Reports of Toyota's demise following the sudden acceleration crisis in 2009-2010 were greatly exaggerated. Initial accounts of Toyota's response to a mountain of public concern about Toyota's vehicle safety were quick to allege a number of severe flaws in Toyota's culture. The Crisis, indeed, cost Toyota dearly in recall costs, and loss of sales and reputation. A brand that for so long had been synonymous with reliability, customer-focus, environmental responsibility and world class quality was all of a sudden portrayed in the most negative way by analyst and the press. And yet, a year later, not only has Toyota turned the corner, but is has used the crisis as an opportunity to further strengthen key processes.
Treatises on crisis management normally focus on immediate damage control, PR strategies, and clever contingency plans. At a time of crisis, leaders may be hailed as heroes for taking "bold action", or they may be hung in the court of public opinion - as was the case with BP's CEO Tony Hayward following the oil spill in the Gulf of Mexico.
Numerous analysts and experts accused Toyota's leaders of responding late and insufficiently to the crisis, of denying or even trying to hide the facts, of putting profits before safety.
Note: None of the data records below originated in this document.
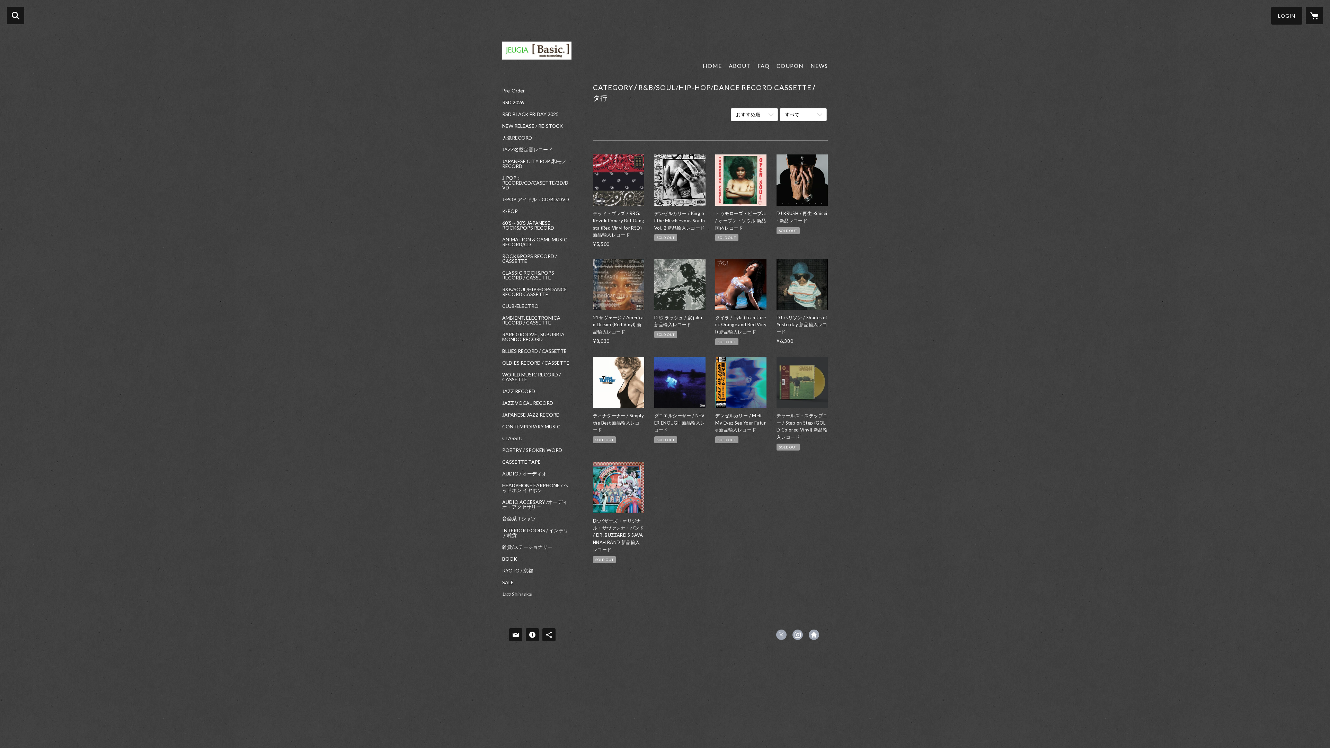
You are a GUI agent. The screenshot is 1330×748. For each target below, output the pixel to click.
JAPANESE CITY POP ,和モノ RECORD (534, 164)
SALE (508, 582)
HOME (712, 65)
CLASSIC (512, 438)
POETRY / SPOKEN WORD (532, 450)
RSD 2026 (513, 102)
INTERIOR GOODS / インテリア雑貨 (535, 533)
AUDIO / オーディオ (524, 473)
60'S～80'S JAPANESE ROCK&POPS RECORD (528, 225)
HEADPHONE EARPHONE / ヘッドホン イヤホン (535, 488)
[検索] (15, 15)
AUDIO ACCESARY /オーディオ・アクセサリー (534, 504)
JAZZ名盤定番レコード (527, 149)
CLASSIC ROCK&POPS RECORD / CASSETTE (528, 275)
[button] (1286, 16)
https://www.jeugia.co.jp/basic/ (814, 635)
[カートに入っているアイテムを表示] (1314, 15)
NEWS (819, 65)
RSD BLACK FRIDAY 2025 (530, 114)
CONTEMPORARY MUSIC (531, 426)
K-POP (510, 211)
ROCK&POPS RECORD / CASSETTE (529, 259)
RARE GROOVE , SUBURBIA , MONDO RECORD (534, 337)
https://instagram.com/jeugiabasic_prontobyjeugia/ (797, 635)
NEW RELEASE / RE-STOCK (532, 126)
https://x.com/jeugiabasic (781, 635)
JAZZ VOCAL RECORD (527, 403)
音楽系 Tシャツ (519, 518)
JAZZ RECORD (518, 391)
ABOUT (740, 65)
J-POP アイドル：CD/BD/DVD (535, 199)
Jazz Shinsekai (517, 594)
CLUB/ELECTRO (520, 306)
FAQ (763, 65)
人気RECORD (517, 137)
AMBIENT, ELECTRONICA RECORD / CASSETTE (531, 320)
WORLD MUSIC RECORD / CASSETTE (531, 377)
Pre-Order (513, 90)
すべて (792, 114)
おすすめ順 (748, 114)
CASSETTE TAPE (521, 462)
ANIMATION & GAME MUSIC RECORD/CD (534, 242)
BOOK (509, 558)
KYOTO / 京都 (517, 570)
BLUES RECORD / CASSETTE (534, 351)
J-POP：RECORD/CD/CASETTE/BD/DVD (535, 183)
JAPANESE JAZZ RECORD (531, 414)
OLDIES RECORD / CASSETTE (535, 362)
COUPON (790, 65)
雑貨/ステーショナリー (527, 547)
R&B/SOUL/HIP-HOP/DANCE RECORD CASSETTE (534, 292)
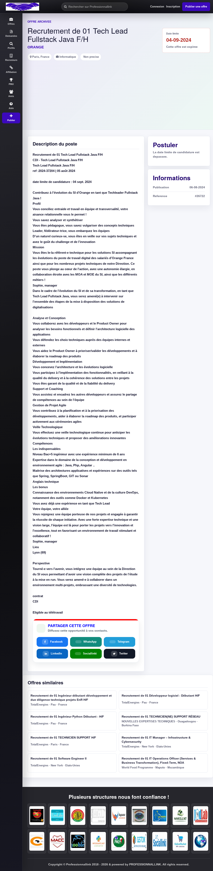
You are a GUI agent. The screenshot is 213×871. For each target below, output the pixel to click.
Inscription (173, 6)
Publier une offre (196, 6)
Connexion (157, 6)
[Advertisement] (117, 92)
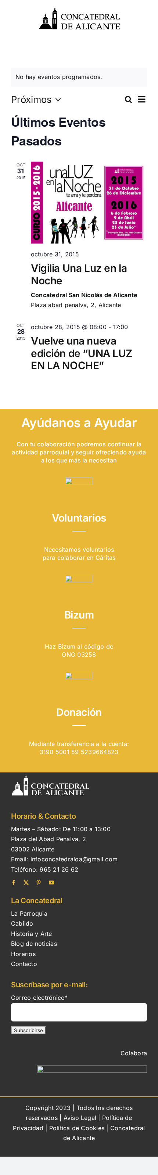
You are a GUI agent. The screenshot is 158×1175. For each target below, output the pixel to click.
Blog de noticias (34, 943)
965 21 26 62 (59, 869)
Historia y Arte (31, 933)
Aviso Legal (80, 1117)
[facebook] (13, 882)
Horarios (23, 954)
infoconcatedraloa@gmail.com (74, 859)
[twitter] (26, 882)
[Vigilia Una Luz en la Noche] (89, 203)
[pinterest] (38, 882)
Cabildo (22, 923)
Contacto (24, 963)
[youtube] (51, 882)
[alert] (79, 77)
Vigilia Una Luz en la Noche (79, 274)
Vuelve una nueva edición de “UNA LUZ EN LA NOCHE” (81, 353)
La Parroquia (29, 913)
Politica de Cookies (78, 1128)
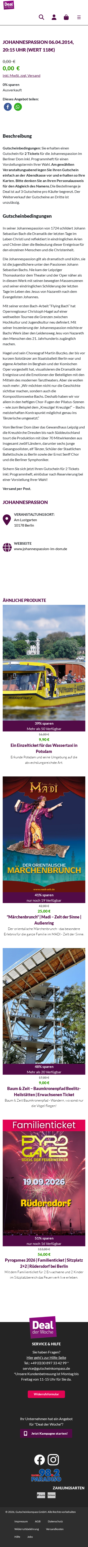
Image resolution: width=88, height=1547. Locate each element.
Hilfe (17, 1536)
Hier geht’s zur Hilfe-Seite (46, 1357)
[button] (8, 107)
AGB (38, 1521)
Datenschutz (55, 1521)
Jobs (30, 1536)
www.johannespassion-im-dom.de (40, 548)
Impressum (21, 1521)
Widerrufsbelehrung (26, 1529)
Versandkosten (55, 1529)
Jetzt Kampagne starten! (49, 1433)
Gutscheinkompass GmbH (31, 1512)
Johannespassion (25, 502)
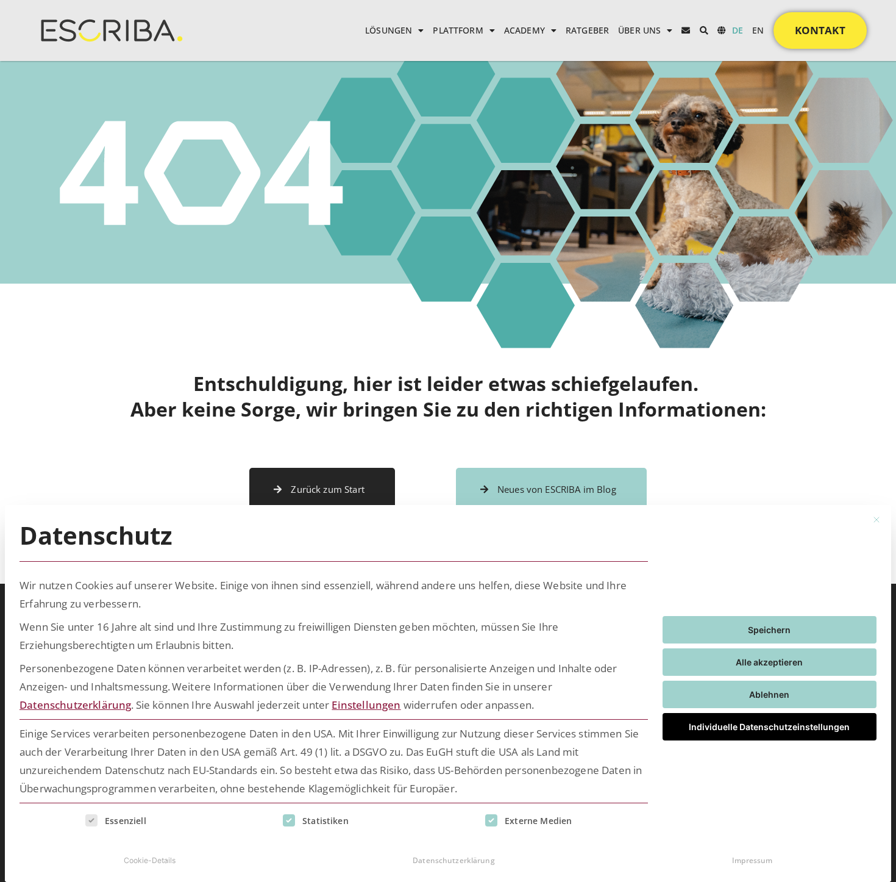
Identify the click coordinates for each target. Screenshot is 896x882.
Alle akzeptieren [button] (769, 662)
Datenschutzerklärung (75, 705)
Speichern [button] (769, 630)
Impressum (752, 860)
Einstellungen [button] (366, 705)
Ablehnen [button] (769, 694)
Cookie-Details (150, 860)
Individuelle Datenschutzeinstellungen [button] (769, 727)
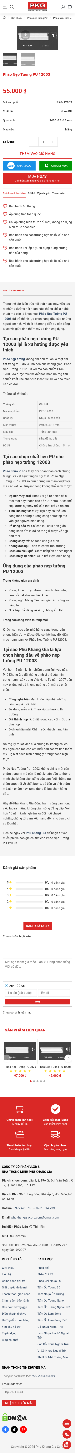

But the ultimate test lay not in what senior leaders said and did in the days and weeks following the incident but in how the culture responded in the weeks and months thereafter.
The defining moment of Toyota's response was not a specific pronouncement by an executive in Japan or the United States but how Toyota's staff turned its energy to finding ways to improve, how Toyota's hundreds of customer service representatives responded to the tens of thousands of calls received daily from concerned customers, and how dealers worked relentlessly to rebuild trust with Toyota's customers.